Carlos, thanks for your help I try your code and I get the same output, for some reason sometimes your code and my code prints 'done' between 'fs activity ends' and the idea is to print 'done' after all activities are done.
Can you change the final and first functions?
Once again: Can you change the final and first functions?
0

maček gave you the answer to your problem.

What your code does is equivalent to :

f();
f();
f(first);

The braces are simply opening unnecessary code blocks.

EDIT: after reading your comments, I think you might want to do something like this:

function trace (msg)
{
    var d = new Date();
    var h = d.getHours();
    var m = d.getMinutes();
    var s = d.getSeconds();
    console.log (h + ":" + m + ":" + s + " " + msg);
}

var Synchro = new function () {
    this.num_funs = 0;
    this.funs = {};

    this.register = function(fun)
    {
        this.funs[this.num_funs] = fun;
        trace ("activity "+this.num_funs+" registered.");
        this.num_funs++;
    };

    this.start = function()
    {
        console.log("launching "+this.num_funs
            +" activit"+(this.num_funs == 1 ? 'y' : 'es'));

        this.num_active = this.num_funs;
        for (var i in this.funs)

Work to be completed: Write out the stretch of the forum thread from "var Synchro = new" through "this.start = function()". The records that follow come from a separate source.

Listed entries:
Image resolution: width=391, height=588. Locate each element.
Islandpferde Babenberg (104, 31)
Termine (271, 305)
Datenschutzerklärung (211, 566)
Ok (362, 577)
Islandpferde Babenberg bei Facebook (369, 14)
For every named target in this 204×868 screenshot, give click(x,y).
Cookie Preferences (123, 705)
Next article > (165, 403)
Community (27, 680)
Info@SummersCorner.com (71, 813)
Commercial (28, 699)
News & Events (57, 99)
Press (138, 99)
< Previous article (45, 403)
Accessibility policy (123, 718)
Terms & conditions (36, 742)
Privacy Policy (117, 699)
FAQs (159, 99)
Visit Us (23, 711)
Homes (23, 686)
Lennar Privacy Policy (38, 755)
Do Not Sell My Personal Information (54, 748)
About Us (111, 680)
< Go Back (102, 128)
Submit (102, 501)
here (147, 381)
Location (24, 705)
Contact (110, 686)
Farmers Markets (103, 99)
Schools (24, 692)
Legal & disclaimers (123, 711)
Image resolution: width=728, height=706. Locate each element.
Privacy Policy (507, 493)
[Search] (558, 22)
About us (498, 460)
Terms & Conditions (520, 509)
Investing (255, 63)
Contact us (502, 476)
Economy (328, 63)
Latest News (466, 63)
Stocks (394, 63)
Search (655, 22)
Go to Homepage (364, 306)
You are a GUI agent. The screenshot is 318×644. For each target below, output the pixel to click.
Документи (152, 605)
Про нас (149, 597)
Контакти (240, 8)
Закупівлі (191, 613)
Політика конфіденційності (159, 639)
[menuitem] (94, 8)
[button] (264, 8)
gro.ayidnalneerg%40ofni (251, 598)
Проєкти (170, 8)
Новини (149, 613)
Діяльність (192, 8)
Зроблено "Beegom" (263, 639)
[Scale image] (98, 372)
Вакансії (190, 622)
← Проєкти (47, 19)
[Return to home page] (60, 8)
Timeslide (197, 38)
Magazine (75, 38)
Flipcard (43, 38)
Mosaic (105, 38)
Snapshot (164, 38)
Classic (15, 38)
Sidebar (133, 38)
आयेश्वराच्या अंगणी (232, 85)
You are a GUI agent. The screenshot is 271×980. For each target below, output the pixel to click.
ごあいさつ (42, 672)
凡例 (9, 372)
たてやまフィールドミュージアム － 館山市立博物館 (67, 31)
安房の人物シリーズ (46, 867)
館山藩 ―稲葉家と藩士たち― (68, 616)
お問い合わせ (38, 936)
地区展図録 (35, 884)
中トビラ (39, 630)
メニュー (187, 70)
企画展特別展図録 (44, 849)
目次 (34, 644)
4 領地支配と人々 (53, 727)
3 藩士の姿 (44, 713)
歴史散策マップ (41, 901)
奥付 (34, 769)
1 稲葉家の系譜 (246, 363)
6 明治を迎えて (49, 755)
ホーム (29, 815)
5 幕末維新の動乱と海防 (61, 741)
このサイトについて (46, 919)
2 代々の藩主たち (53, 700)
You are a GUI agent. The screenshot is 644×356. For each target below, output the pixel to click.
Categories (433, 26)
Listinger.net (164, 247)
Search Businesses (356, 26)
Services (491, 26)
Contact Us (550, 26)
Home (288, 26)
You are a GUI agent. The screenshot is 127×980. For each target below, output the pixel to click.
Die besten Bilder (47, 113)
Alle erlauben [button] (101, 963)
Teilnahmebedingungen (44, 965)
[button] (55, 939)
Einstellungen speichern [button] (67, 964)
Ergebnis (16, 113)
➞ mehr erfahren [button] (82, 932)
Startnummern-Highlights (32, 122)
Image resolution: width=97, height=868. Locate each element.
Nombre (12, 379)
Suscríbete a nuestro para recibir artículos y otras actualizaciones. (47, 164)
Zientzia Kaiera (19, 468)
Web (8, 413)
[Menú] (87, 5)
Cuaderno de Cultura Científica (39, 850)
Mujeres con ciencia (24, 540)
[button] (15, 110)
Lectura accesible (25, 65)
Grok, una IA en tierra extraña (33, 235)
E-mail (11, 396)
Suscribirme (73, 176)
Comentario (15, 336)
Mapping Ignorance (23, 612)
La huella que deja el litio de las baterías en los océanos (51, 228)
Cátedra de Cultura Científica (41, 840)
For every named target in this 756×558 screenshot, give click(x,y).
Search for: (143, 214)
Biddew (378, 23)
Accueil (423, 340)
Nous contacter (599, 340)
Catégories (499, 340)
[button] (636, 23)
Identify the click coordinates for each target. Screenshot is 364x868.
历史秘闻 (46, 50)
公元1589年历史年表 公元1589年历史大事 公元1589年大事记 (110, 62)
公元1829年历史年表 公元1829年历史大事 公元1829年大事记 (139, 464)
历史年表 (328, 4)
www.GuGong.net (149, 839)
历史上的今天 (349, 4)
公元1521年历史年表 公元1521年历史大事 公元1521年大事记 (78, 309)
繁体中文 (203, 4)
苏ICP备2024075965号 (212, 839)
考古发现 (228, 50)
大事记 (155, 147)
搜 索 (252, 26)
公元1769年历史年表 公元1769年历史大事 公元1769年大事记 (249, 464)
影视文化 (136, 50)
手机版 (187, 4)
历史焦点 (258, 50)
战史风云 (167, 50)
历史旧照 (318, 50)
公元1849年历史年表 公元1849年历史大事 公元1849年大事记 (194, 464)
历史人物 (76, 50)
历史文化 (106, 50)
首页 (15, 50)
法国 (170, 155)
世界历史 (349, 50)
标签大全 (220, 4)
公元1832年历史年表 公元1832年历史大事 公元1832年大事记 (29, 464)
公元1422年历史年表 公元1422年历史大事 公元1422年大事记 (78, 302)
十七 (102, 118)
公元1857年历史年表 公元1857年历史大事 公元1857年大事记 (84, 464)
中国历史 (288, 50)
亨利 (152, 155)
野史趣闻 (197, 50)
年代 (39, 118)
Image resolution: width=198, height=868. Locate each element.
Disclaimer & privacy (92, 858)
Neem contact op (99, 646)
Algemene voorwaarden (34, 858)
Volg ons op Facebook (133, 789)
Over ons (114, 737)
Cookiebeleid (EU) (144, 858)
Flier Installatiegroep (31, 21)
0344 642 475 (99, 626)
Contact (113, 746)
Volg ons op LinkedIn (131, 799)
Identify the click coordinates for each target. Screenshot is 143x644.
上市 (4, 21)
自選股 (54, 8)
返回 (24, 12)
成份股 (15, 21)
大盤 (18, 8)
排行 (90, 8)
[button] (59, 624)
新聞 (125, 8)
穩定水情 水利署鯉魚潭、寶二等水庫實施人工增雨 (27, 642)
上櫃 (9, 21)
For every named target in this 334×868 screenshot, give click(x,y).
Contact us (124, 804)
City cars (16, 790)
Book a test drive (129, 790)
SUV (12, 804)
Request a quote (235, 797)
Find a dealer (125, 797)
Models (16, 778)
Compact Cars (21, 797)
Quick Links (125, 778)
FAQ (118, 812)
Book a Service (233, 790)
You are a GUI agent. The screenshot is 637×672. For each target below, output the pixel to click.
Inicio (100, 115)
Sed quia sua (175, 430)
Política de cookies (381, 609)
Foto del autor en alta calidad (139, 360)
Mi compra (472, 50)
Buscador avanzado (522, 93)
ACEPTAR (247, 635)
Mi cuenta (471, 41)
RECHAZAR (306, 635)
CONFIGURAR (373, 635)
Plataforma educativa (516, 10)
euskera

Response for this exercise:
var Synchro = new function () {
    this.num_funs = 0;
    this.funs = {};

    this.register = function(fun)
    {
        this.funs[this.num_funs] = fun;
        trace ("activity "+this.num_funs+" registered.");
        this.num_funs++;
    };

    this.start = function()